◆ Collected data entries
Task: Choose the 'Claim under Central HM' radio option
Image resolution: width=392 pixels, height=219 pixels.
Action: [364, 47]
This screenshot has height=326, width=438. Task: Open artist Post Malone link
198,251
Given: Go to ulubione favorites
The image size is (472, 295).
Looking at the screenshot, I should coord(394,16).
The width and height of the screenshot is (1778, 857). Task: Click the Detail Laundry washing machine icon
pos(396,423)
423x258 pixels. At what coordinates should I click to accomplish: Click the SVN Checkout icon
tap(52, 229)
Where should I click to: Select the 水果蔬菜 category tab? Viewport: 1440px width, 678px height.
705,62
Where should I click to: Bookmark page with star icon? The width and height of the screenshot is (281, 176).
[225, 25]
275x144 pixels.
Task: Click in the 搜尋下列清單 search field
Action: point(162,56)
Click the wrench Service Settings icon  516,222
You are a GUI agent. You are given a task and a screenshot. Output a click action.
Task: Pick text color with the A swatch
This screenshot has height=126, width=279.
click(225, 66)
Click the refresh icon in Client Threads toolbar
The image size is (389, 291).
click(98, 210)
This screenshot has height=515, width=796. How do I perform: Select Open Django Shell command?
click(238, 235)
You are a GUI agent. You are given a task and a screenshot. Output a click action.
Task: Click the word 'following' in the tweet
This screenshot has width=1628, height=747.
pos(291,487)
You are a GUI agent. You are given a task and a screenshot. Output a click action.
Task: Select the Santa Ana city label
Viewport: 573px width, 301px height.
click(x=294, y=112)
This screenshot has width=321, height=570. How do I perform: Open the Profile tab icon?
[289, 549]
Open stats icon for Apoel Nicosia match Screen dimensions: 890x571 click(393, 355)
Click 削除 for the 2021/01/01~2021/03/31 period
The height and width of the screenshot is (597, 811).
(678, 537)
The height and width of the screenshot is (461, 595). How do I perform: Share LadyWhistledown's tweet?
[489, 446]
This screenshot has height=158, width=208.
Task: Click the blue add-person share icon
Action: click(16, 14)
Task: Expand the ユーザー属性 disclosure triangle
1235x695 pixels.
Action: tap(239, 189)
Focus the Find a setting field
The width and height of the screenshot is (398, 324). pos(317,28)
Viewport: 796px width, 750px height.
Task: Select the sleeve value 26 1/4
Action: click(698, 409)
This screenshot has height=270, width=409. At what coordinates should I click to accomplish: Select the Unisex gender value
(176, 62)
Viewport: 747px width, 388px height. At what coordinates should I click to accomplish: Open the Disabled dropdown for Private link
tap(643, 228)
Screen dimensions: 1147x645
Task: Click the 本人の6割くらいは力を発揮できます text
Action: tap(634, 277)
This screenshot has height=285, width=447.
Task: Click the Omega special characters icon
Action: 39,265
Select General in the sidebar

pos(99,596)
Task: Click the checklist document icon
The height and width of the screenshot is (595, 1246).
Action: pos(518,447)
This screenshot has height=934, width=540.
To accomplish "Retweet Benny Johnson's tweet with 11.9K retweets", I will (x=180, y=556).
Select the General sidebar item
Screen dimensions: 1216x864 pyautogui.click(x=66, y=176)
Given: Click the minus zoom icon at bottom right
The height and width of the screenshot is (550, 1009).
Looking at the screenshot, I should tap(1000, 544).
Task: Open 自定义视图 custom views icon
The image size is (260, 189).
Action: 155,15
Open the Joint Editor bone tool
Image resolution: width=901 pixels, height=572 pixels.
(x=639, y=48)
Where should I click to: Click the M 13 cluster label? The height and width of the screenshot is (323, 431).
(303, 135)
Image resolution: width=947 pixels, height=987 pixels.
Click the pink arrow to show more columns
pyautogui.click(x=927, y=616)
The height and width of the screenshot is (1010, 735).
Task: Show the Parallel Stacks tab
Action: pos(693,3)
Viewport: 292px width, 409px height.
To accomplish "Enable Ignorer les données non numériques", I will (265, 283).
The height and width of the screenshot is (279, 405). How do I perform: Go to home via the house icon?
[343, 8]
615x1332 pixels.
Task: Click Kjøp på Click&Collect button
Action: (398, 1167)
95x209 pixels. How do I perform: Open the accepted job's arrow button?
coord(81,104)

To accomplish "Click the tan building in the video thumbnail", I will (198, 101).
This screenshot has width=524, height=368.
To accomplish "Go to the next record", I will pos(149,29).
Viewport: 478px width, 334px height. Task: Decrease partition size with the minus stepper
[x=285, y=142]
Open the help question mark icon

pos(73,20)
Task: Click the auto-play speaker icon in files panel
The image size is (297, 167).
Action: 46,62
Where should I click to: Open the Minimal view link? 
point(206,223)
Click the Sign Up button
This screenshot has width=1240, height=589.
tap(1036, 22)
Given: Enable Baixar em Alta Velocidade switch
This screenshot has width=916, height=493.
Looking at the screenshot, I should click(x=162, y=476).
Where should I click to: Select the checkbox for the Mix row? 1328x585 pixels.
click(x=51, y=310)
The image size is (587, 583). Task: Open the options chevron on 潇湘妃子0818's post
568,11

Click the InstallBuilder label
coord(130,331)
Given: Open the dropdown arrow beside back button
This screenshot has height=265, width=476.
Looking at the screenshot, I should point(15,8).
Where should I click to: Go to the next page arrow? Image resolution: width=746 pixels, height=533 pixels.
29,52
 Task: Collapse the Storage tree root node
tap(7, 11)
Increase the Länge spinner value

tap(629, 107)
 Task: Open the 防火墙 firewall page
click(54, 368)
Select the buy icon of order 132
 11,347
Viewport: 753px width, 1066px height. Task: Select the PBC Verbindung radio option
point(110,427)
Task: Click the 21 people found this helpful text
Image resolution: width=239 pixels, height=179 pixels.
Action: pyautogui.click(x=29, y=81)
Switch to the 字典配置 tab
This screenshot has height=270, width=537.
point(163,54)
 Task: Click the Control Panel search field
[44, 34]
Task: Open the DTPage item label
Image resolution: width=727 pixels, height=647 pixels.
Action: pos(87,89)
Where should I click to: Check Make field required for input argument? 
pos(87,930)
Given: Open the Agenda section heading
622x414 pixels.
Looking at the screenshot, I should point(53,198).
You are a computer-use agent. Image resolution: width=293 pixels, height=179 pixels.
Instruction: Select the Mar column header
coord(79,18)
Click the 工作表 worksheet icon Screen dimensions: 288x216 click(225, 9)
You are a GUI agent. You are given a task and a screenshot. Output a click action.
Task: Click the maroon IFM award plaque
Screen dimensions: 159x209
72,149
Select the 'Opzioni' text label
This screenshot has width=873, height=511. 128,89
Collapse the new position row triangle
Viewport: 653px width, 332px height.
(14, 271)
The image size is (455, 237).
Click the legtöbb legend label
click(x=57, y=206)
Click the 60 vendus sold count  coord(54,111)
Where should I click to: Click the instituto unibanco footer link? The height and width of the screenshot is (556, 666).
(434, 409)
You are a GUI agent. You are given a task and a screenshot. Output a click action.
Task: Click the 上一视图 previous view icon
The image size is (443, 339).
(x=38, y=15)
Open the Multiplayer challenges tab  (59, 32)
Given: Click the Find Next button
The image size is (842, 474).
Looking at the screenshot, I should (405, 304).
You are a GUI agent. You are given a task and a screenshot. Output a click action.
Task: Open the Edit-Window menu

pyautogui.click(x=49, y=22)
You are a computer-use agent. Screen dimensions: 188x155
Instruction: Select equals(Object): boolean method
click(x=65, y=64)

◆ EXERCISE
Find the word "will" in the data and copy out each line where it turns up.

◆ TASK SOLUTION
To accomplish "Retweet Benny Johnson's tweet with 11.9K retweets", I will (x=180, y=556).
To accomplish "Enable Ignorer les données non numériques", I will (265, 283).
To accomplish "Click the tan building in the video thumbnail", I will (198, 101).
To accomplish "Go to the next record", I will pos(149,29).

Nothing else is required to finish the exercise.